» Data supplied:

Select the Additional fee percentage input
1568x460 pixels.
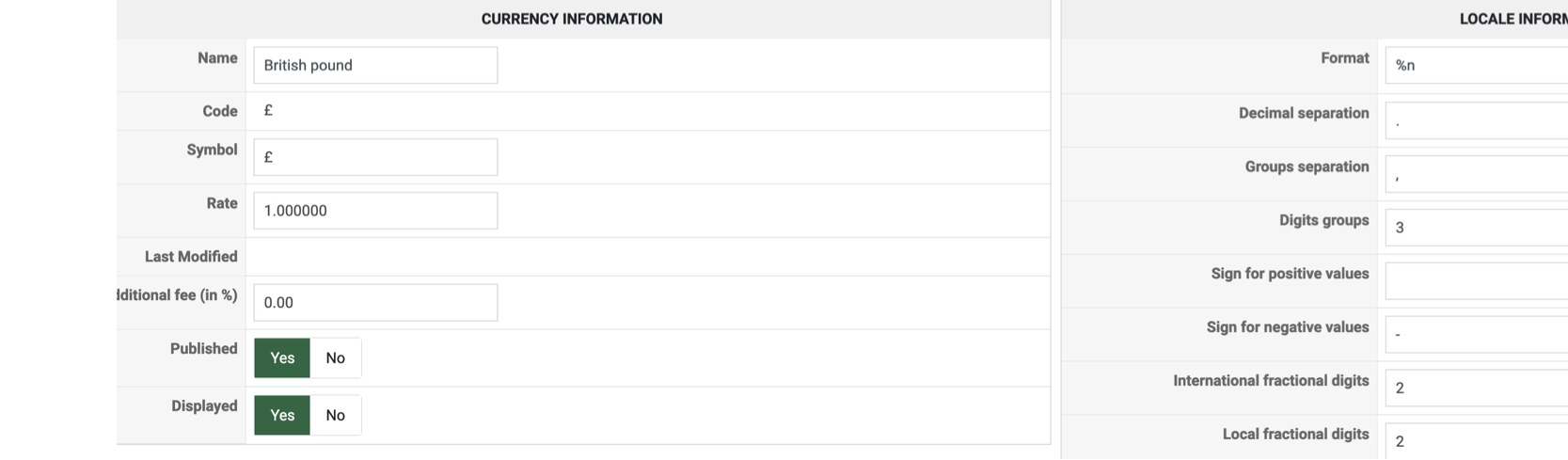coord(374,303)
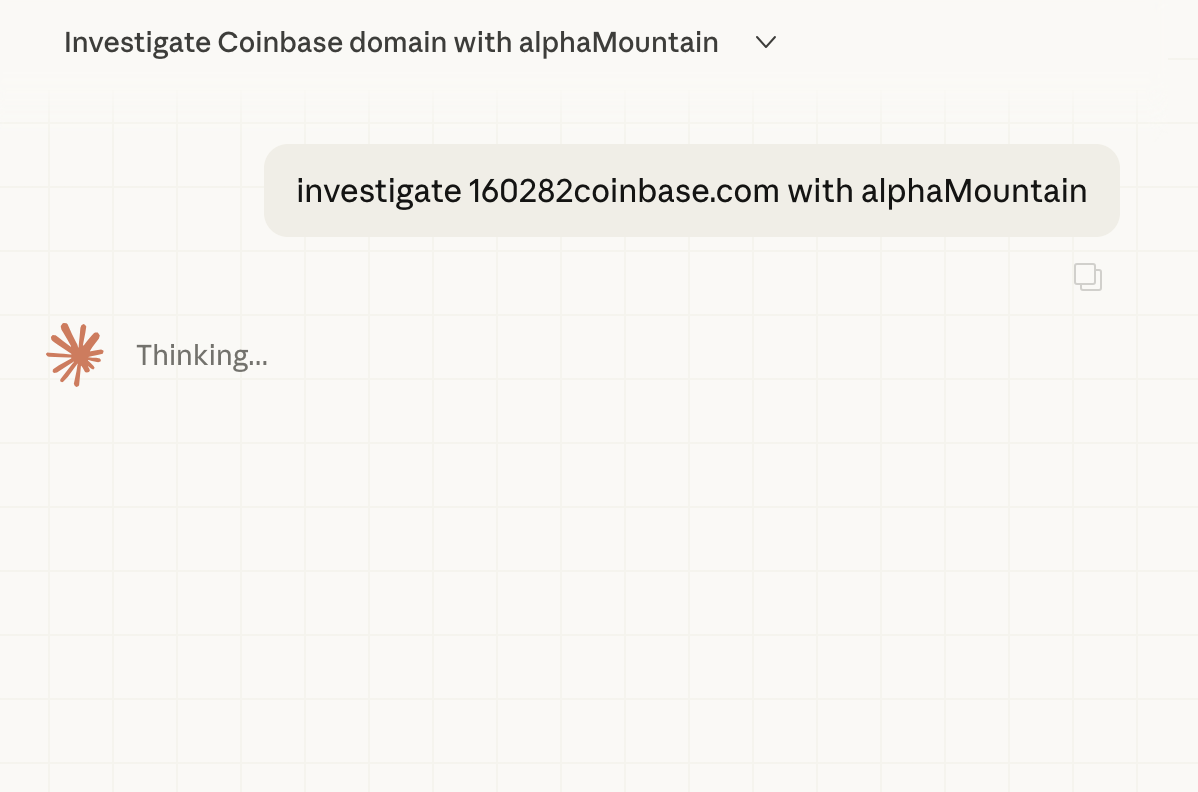Click "investigate" in the user message bubble
This screenshot has height=792, width=1198.
(378, 190)
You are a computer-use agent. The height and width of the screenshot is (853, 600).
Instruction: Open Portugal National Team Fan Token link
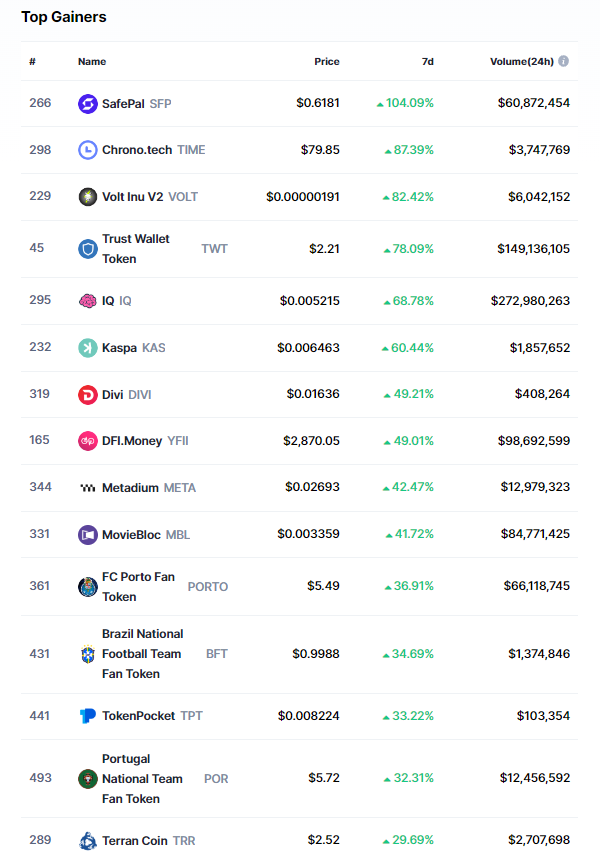(x=142, y=779)
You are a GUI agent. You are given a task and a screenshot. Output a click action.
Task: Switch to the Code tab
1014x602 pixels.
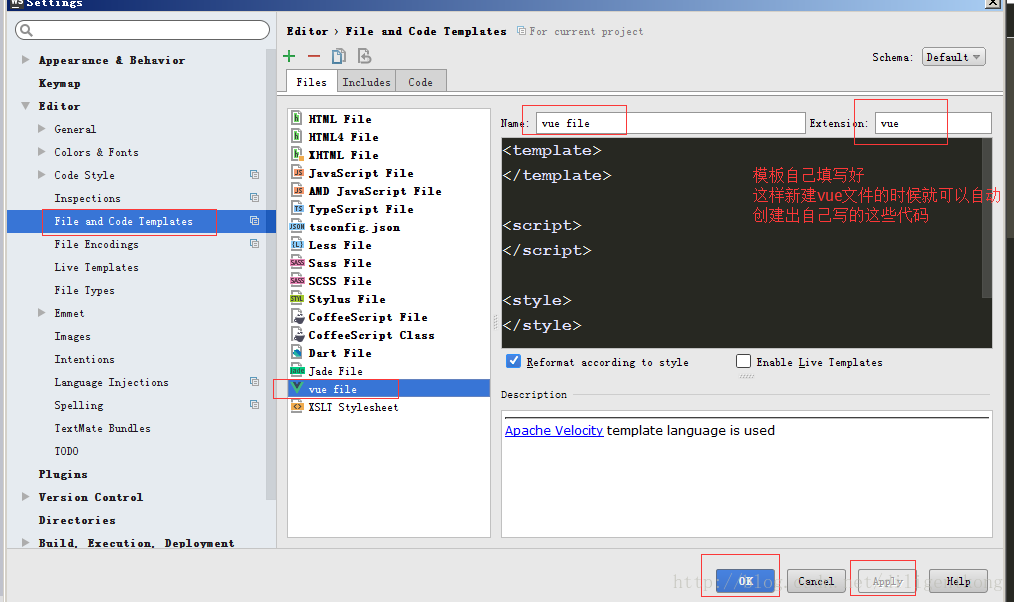[x=420, y=82]
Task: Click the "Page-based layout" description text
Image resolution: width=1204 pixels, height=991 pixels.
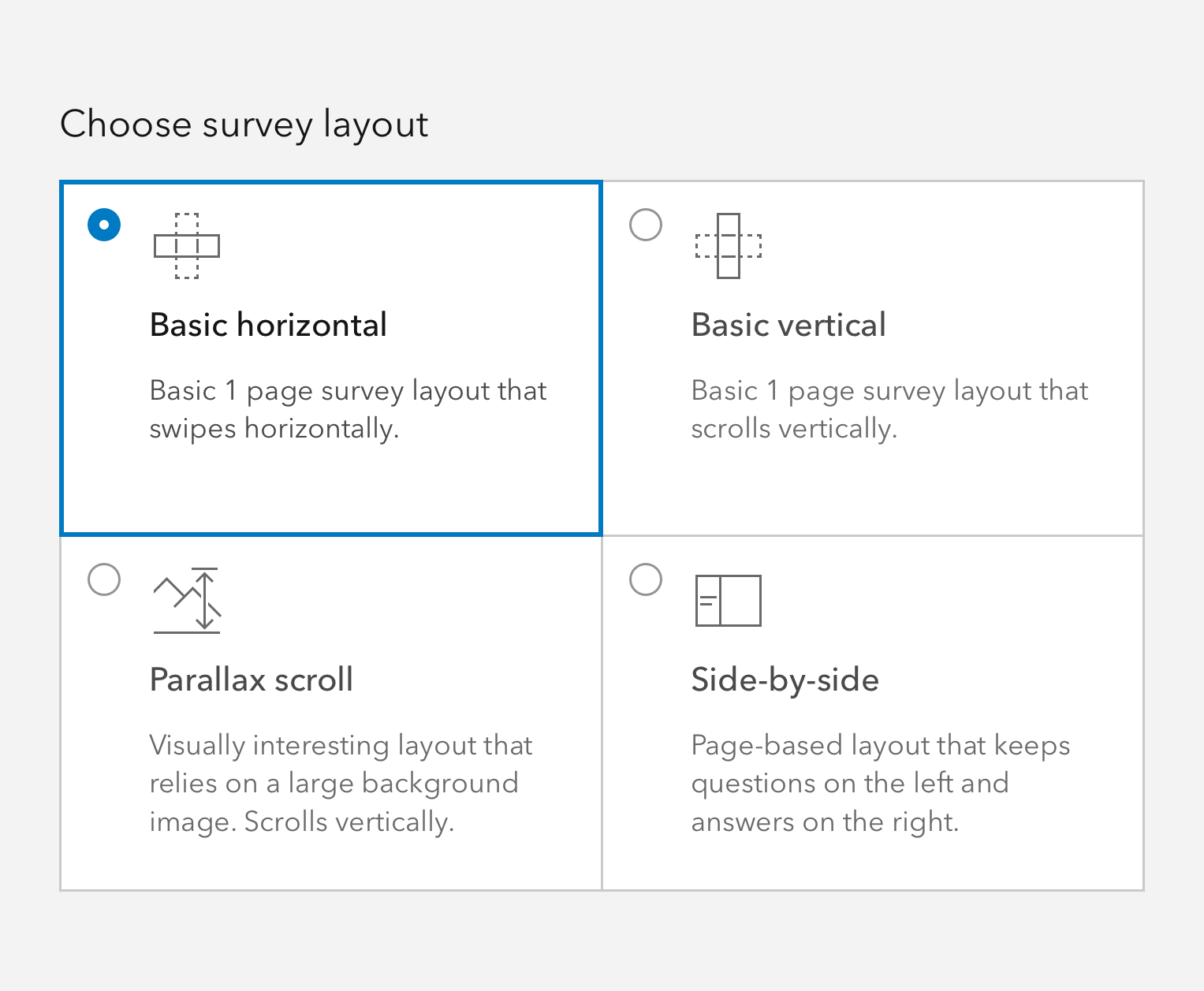Action: pos(880,745)
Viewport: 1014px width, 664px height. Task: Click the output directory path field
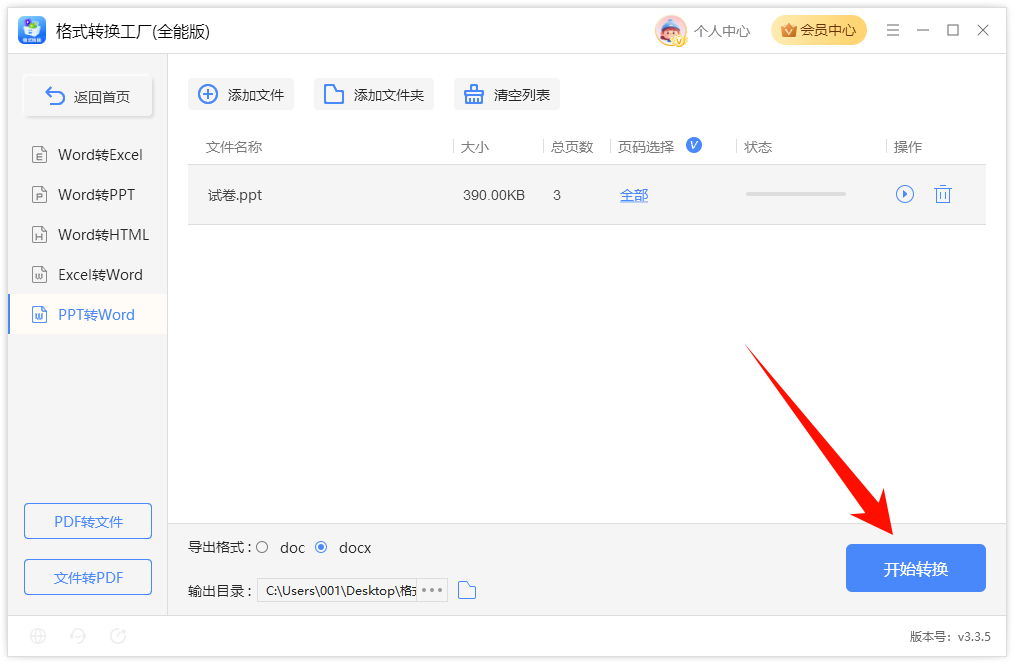[x=338, y=590]
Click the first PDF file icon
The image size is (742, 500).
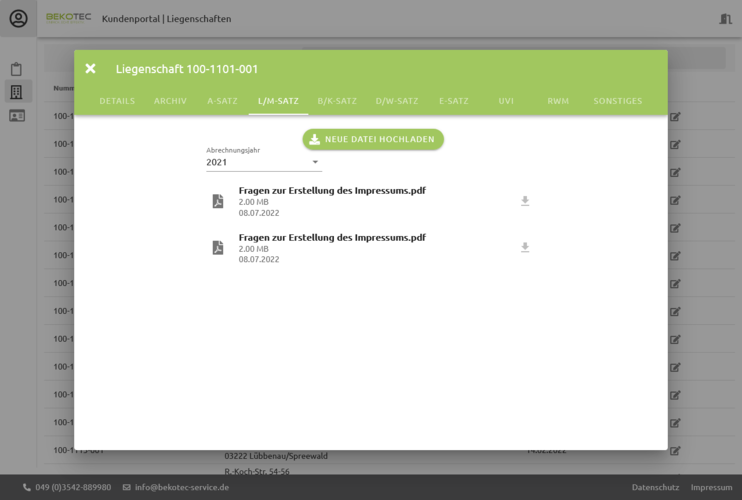tap(218, 201)
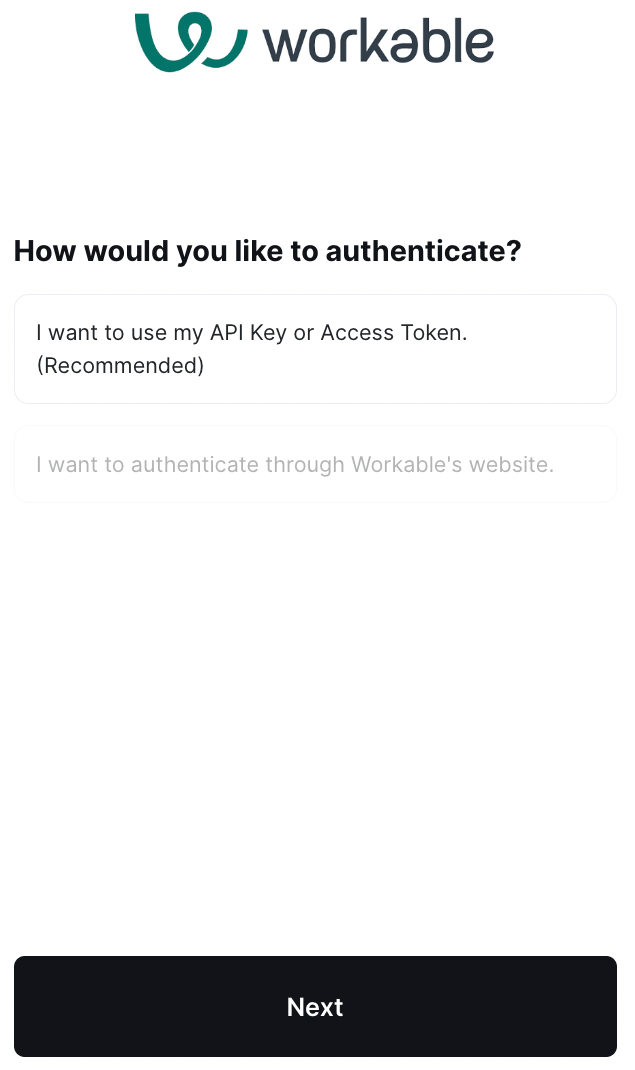Click the teal W-shaped logo mark
The height and width of the screenshot is (1070, 635).
click(x=191, y=41)
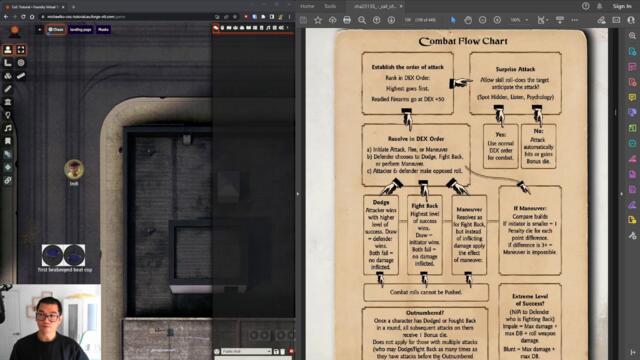640x360 pixels.
Task: Open the Drawing tools pencil icon
Action: point(8,89)
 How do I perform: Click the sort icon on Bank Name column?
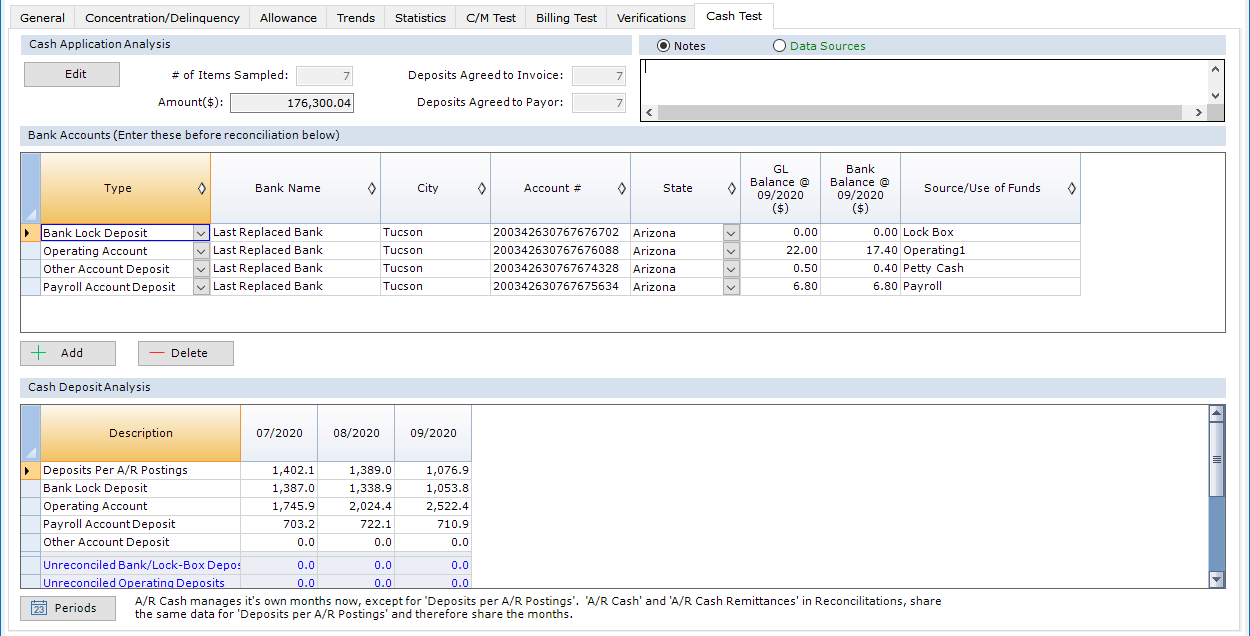point(371,188)
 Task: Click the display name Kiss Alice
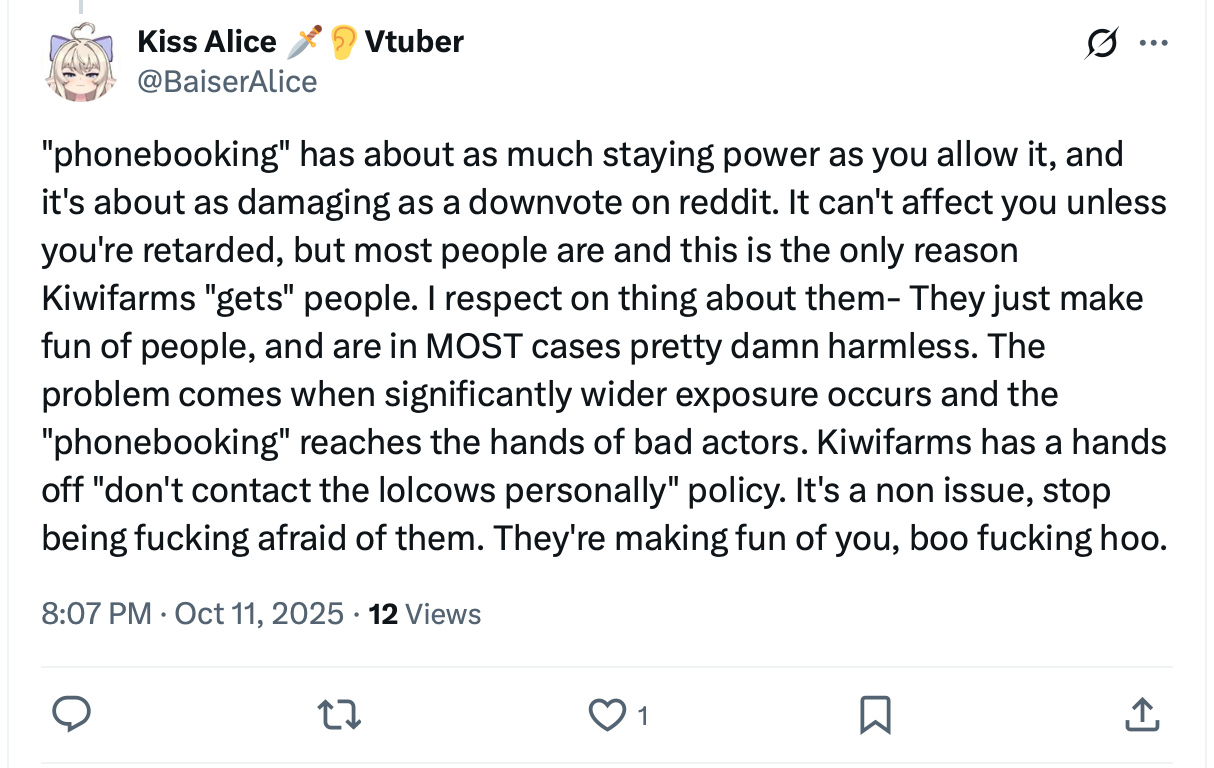[x=206, y=42]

» To do:
Word for word, reproduce the listing above; no image should be carried over.

» Response to the exercise:
Select the Additional fee percentage input
1568x460 pixels.
coord(374,303)
Click "investigate" in the user message bubble
This screenshot has height=792, width=1198.
(378, 190)
You are a computer-use agent. The height and width of the screenshot is (853, 600).
Instruction: Open Portugal National Team Fan Token link
(x=142, y=779)
You are a GUI agent. You are given a task and a screenshot. Output a click action.
Task: Switch to the Code tab
1014x602 pixels.
[x=420, y=82]
Task: Click the "Page-based layout" description text
Image resolution: width=1204 pixels, height=991 pixels.
Action: pos(880,745)
Viewport: 1014px width, 664px height. Task: Click the output directory path field
[x=338, y=590]
Click the first PDF file icon
The image size is (742, 500).
tap(218, 201)
Click the teal W-shaped logo mark
The height and width of the screenshot is (1070, 635).
click(x=191, y=41)
640x360 pixels.
Task: Open the Drawing tools pencil icon
Action: point(8,89)
 How do I perform: Click the sort icon on Bank Name column?
point(371,188)
 Task: Click the display name Kiss Alice
[x=206, y=42]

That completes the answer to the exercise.